The application is written in PHP and is backed by a MySQL database. It doesn’t use a framework or a caching mechanism. The source code can be found on Amtgard’s GitHub.
It has great potential. There is a lot of awesome hidden in that code. But there’s also a lot of things that need to be fixed, and others that need to be iterated on.
After several months of working (on Saturdays, usually) on doing a complete rewrite of the UI from scratch in Laravel, I decided that the better move would be to fully own the existing code and bring it up to modern standards. By doing this, I get more buy-in from stakeholders and build trust for the future, but more importantly, gain a much deeper understanding of how the system is intended to work, not just how it appears to work.
One of the ways in which I’ll be doing this is by blogging about the work I’m doing on the ORK from time to time. This is the first such post.
There are three big issues which I’m concentrating on first.
Autoloading, Standards Compliance, and Dependency Management
The current version of the code has its own autoloader and organizes most of its code in classes. However, it doesn’t use namespacing and doesn’t even come close to the PSR-4 specification set out by PHP-FIG. It also checks its dependencies into the repo itself, without versioning or documentation. I intend to bring the entire code base into line with PSR-4 and convert it to using Composer to manage dependencies.
As an attendant update that fits in well with making the code base PSR-4 compliant, I also intend to make it PSR-1 compliant.
A New ORM: Propel
The current ORM is a very, very old one that makes use of deprecated MySQL functions. I plan to replace this with Propel, a modern ORM. It still uses the ActiveRecord pattern that the old ORM uses, so the transition should be less onerous than it would be if I used Doctrine instead.
A New Templating Engine
Currently the system uses a house-built templating engine. I plan to replace this with Twig, a well-known and well-supported templating engine for PHP. Though the PSR-4 task has the most thought involved, this task has the most mind-numbing busywork, since I’ll have to convert all of the .tpl files (which use raw PHP) into .twig files. I’m greatly looking forward to the end result, however.

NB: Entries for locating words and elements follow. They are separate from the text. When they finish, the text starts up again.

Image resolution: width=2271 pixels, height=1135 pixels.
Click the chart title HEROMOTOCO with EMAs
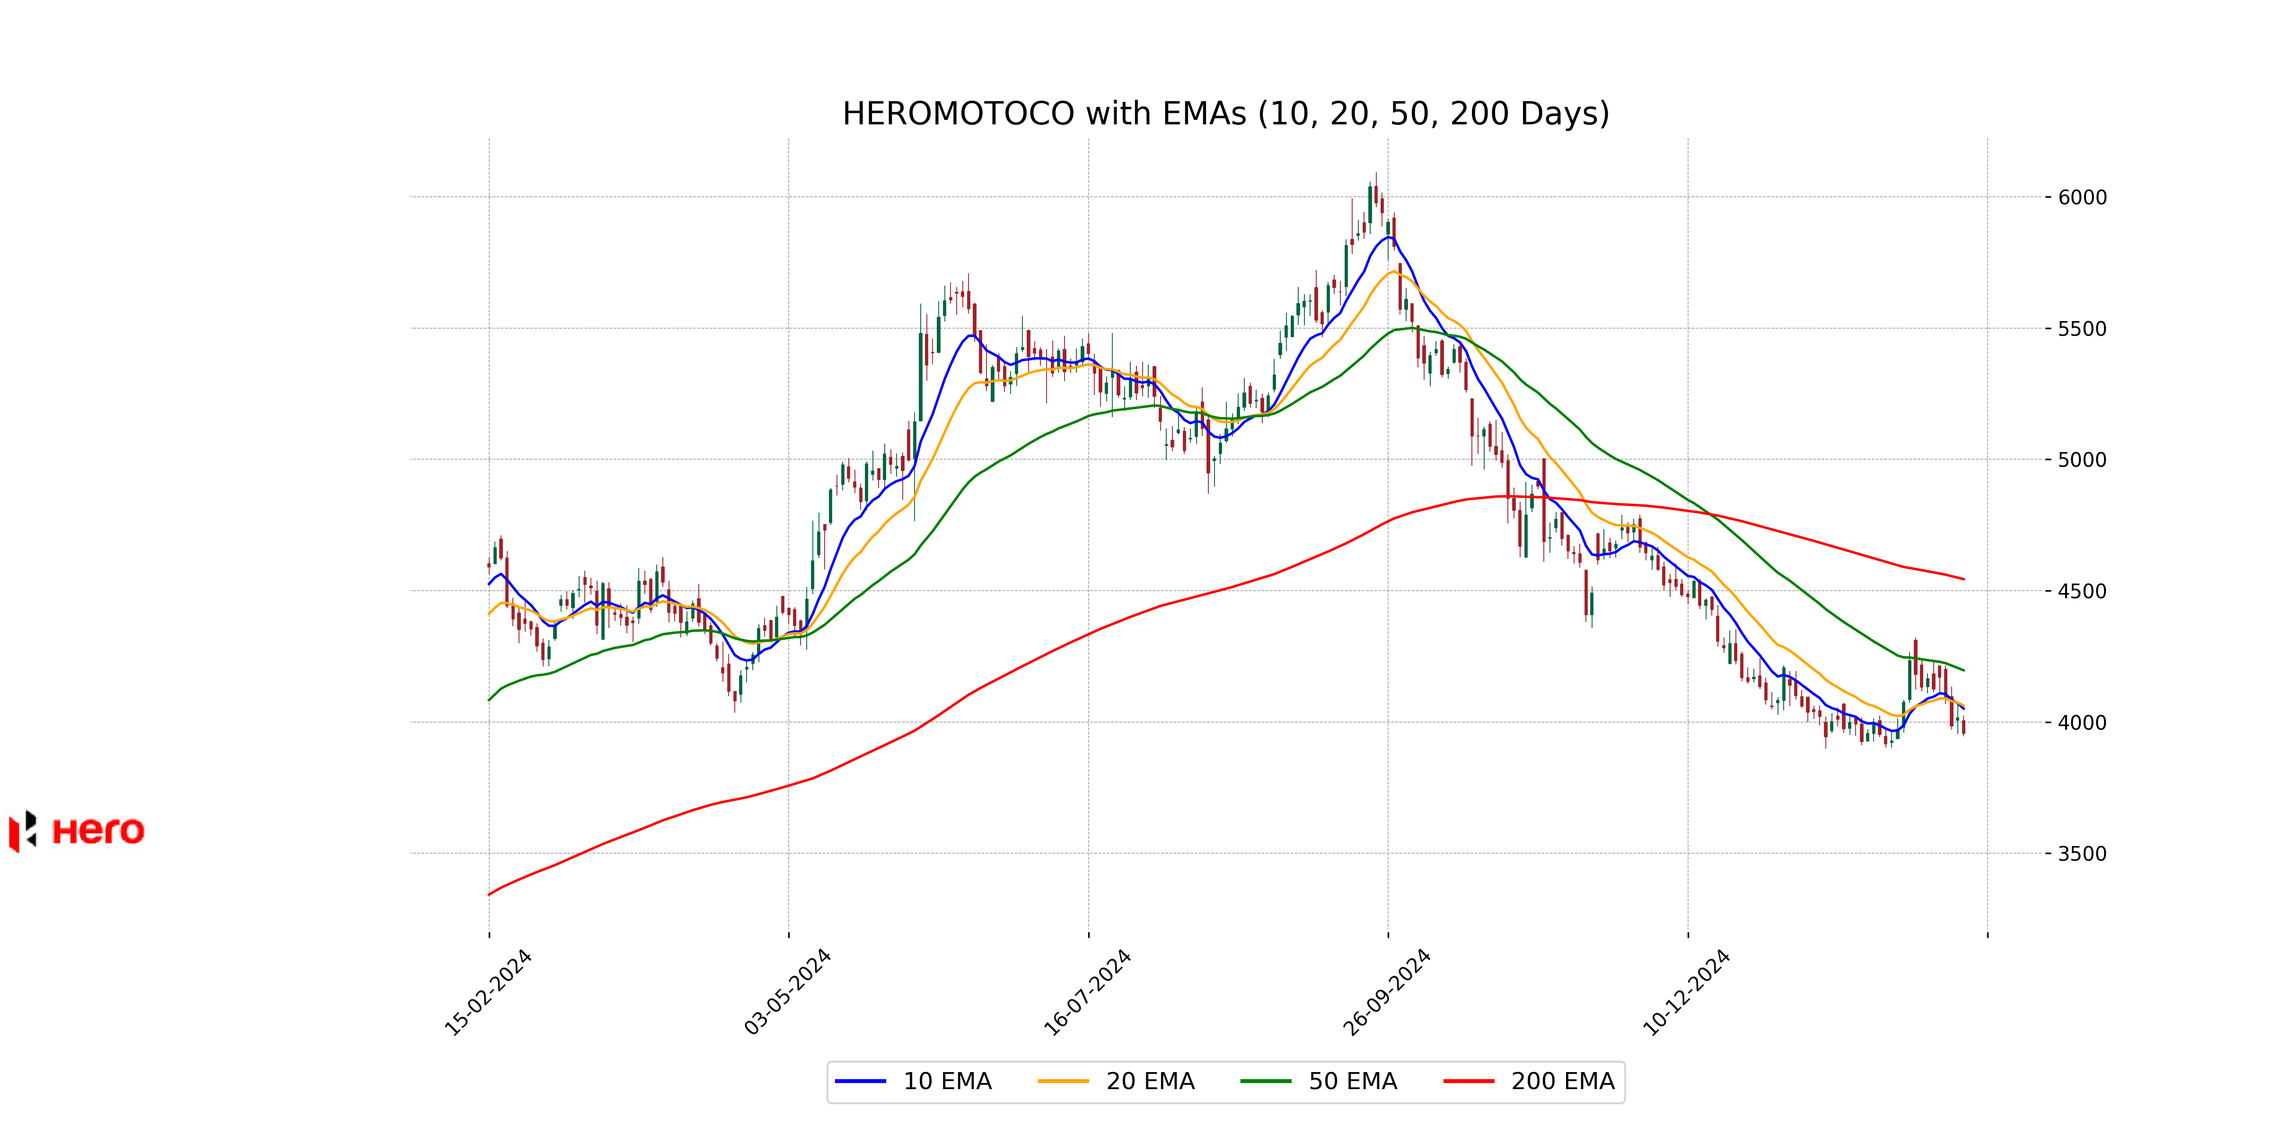[x=1225, y=114]
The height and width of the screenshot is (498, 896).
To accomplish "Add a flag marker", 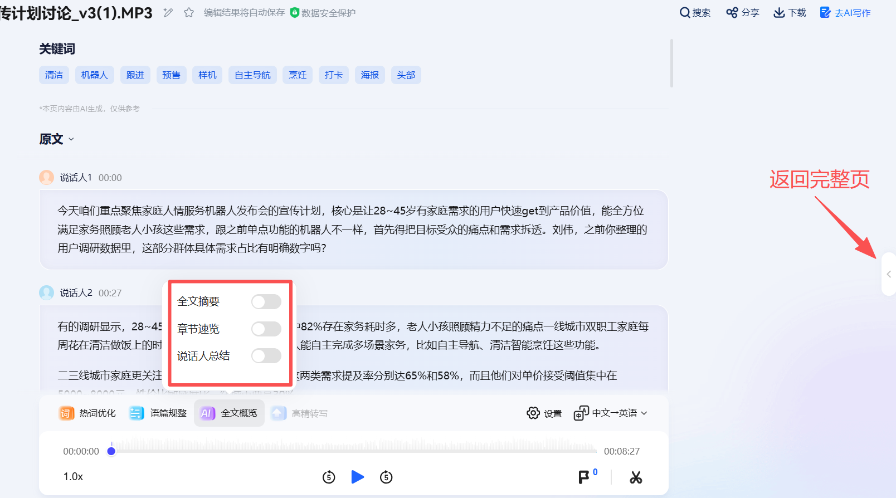I will 584,477.
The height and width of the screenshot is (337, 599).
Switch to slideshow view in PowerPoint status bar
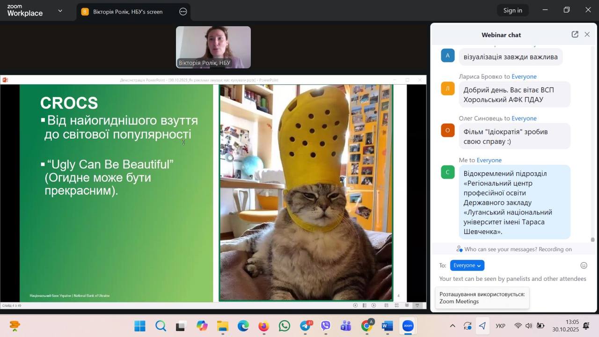417,306
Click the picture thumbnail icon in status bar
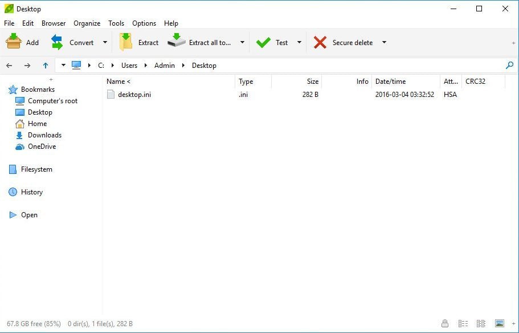The image size is (519, 333). 500,323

Where does ORK 4 fit in all this?
You might question how my work on ORK 3.5/ORK 4 fits in with all of this effort on ORK 3. One of the deliverables for ORK 4 is a JSON API that replaces the ORK 3 JSON API. If I do all of the work specified above, then writing a new ORK API from scratch will be unnecessary. However, I have not yet dug into the code for the current API, so I might reverse this position.
ORK 4, rather than replacing ORK 3, will build on top of it. At the moment, though, how that will be done is a bit nebulous. We’ll see where we’re at after the above changes.